Years ago when I was just beginning to discover this new world of books that had opened up to me, a pair of trilogies were thrust upon me by my friends. They were branded with the words Dragonlance which I was beginning to put together was a Dungeons and Dragons world. Years later I wonder what made them think that I needed to read these particular books. I’d only just learned how to play D&D. And while I could certainly understand the idea of a shared world from my few years (at that point) reading comic books, I’m not sure why they thought these were the way to through me in the deep end. Of course, they were right. Those six books basically made it so that any extra money I had (that wasn’t going to comics) ended up in one of the various D&D books. And like everything, when you were dealing with the sheer numbers of books I was reading, you’d get some good ones and some clunkers.
One of the things about TSR (the makers of D&D at the time) was that with Dragonlance, you had the original creators writing the initial series, but also expanded the history of the world. They invited other authors to write about those legendary characters in their own series.
The Legend of Huma, but Richard A Knaak, was one of the first Dragonlance books I read that wasn’t by the original authors. And I wasn’t sure what to expect as I flipped through the pages. Sometimes the problem with the legends is that they are merely there to teach the main characters a lesson of some sort. That tidbit is interesting, but a whole book on the character might be pushing it.

— What you have to do —
Extend the Dragonlance reading reflection above with a few more paragraphs, picking up right after its last sentence.

— Given data —
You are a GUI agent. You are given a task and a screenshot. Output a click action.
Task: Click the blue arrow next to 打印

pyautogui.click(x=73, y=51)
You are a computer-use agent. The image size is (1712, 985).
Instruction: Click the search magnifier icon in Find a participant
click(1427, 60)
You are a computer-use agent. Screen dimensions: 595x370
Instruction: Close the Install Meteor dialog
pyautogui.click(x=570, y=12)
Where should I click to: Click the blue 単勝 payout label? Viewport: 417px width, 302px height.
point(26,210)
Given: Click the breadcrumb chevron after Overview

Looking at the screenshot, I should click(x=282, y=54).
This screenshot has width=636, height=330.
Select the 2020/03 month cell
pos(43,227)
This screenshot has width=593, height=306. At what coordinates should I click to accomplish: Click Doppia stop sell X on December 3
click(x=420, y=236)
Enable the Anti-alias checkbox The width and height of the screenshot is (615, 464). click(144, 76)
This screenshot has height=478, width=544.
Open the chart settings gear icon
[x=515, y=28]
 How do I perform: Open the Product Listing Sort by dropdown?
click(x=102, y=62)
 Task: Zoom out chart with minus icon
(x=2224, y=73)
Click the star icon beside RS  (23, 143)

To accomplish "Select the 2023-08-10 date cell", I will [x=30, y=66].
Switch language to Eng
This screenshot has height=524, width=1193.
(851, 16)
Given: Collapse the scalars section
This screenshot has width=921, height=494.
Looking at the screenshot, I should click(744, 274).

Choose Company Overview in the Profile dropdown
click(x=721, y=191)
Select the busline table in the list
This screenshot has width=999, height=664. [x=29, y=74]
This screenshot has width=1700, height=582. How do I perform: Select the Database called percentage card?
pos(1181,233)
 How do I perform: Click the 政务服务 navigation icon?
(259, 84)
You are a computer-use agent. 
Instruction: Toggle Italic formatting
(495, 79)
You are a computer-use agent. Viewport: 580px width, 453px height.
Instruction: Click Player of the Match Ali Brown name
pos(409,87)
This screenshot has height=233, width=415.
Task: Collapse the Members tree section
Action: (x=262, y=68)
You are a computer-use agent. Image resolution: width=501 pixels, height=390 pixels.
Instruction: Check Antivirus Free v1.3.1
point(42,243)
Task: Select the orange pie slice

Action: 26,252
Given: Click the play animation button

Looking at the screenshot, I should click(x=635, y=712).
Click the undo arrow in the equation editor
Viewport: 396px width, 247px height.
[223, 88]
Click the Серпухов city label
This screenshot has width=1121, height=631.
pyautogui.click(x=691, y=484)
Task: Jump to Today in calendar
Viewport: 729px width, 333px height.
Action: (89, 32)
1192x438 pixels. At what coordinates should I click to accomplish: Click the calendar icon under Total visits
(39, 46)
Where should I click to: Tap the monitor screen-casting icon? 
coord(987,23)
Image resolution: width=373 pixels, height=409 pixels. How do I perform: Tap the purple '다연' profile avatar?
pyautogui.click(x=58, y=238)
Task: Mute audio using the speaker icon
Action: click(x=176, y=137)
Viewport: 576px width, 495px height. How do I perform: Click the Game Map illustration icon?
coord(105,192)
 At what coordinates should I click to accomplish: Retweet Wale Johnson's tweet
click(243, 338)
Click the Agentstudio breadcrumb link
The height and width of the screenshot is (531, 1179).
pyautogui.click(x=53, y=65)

— Answer box —
Luckily that wasn’t the case with The Legend of Huma. Knaak managed to not only bring the main character to life but wove a story around it introducing readers to Kaz the Minotaur. Someone that by the end of the story was as big a character as anyone might have been. Being able to bring that well-roundedness to what was a “monster” – and typically would have just been something Huma should have killed right out. I think it taught me that if you infuse your characters with personalities and hopes and dreams that they would become full-fledged characters for the reader.
The initial book was followed up by a sequel focusing on Kaz (titled Kaz the Minotaur). Which, in my mind, put the character into that pantheon of all-time Dragonlance characters.
Knaak would follow these up with more books about the Minotaurs of Dragonlance, effectively becoming the go-to guy when it came to their culture and customs. I also love the idea that a writer in one of these worlds can basically make themselves the expert of a whole race of creatures. So many times, you can get lost in the shuffle because so many books are coming out at a time, but Knaak not only found his niche but made it his own.
I have books that I want to reread (which run into my list of still haven’t read and the list of dying to read). Whether or not I am able to really make the time, I know those initial two Dragonlance stories would be at the top of the list with Huma and Kaz read immediately afterward.
Currently, there is a Kickstarter running which focuses on Knaak’s newest world of novels (which I am eager to jump in and read!) and bringing it into the roleplaying side of things. You can find information about it here.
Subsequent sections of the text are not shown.